> **What you have to do**
Out of the entries that follow, copy each line containing "computer".

::::

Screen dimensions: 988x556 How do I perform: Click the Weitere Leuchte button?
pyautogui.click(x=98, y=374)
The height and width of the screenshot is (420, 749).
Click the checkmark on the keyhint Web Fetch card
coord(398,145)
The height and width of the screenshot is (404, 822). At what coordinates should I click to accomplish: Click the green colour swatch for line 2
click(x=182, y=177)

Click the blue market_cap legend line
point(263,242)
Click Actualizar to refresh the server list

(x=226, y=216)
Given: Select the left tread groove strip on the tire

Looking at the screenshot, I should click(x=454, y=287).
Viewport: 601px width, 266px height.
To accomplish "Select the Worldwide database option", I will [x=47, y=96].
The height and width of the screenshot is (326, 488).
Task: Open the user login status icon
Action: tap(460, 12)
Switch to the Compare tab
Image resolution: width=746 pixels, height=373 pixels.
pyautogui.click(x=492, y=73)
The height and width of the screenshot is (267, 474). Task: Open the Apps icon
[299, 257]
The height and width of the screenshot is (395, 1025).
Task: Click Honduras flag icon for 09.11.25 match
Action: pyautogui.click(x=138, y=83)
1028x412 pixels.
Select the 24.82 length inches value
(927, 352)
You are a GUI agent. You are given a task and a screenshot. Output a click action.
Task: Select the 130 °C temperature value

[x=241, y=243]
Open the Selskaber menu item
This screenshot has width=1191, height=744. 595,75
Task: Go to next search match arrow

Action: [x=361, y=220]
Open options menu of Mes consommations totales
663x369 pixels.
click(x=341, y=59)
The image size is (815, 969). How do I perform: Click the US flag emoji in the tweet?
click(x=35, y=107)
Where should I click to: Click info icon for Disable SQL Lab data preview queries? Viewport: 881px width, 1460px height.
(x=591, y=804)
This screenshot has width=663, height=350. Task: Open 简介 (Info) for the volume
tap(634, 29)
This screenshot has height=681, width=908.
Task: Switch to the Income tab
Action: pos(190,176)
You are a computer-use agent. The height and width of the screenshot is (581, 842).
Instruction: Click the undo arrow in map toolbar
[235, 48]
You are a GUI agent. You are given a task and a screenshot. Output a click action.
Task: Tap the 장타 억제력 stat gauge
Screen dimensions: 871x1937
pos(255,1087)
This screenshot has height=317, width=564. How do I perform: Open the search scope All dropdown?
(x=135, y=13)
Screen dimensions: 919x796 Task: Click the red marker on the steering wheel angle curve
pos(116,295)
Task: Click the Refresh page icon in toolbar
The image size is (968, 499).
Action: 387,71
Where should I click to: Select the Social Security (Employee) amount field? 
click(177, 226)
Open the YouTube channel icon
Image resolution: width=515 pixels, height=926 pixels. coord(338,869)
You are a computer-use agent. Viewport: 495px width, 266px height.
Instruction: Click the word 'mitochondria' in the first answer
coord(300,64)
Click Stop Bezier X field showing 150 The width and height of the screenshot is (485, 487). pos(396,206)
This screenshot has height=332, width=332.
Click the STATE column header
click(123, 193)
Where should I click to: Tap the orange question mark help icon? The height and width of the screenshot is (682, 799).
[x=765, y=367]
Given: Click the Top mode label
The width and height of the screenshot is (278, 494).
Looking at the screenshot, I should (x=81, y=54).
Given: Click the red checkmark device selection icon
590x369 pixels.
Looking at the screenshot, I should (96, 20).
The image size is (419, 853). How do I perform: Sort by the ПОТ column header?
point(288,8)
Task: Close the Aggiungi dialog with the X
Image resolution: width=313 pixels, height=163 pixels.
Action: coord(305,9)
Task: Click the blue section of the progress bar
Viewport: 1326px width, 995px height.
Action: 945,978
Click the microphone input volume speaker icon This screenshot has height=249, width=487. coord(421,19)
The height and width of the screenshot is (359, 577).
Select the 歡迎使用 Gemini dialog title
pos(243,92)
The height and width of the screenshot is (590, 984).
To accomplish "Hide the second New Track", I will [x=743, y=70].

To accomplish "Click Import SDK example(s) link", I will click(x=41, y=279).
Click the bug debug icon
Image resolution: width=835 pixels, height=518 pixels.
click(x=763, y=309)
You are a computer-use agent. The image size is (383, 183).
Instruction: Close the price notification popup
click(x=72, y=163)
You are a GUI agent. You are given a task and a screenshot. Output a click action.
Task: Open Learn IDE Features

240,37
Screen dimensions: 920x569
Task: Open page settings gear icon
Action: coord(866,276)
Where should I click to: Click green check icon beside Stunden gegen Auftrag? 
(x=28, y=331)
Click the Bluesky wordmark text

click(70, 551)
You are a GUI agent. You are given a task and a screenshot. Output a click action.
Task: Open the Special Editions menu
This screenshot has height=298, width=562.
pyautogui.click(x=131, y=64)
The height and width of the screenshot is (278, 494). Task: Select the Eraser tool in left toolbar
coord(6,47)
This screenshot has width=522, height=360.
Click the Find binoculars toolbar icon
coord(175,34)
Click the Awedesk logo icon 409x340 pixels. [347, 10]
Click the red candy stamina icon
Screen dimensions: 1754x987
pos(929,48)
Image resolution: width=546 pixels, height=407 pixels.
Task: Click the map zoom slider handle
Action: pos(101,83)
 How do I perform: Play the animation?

::::

> **The completed task**
You are a computer-use agent. The height and width of the screenshot is (581, 842).
You are a computer-use agent. Viewport: 495px width, 266px height.
You are a computer-use agent. The image size is (383, 183).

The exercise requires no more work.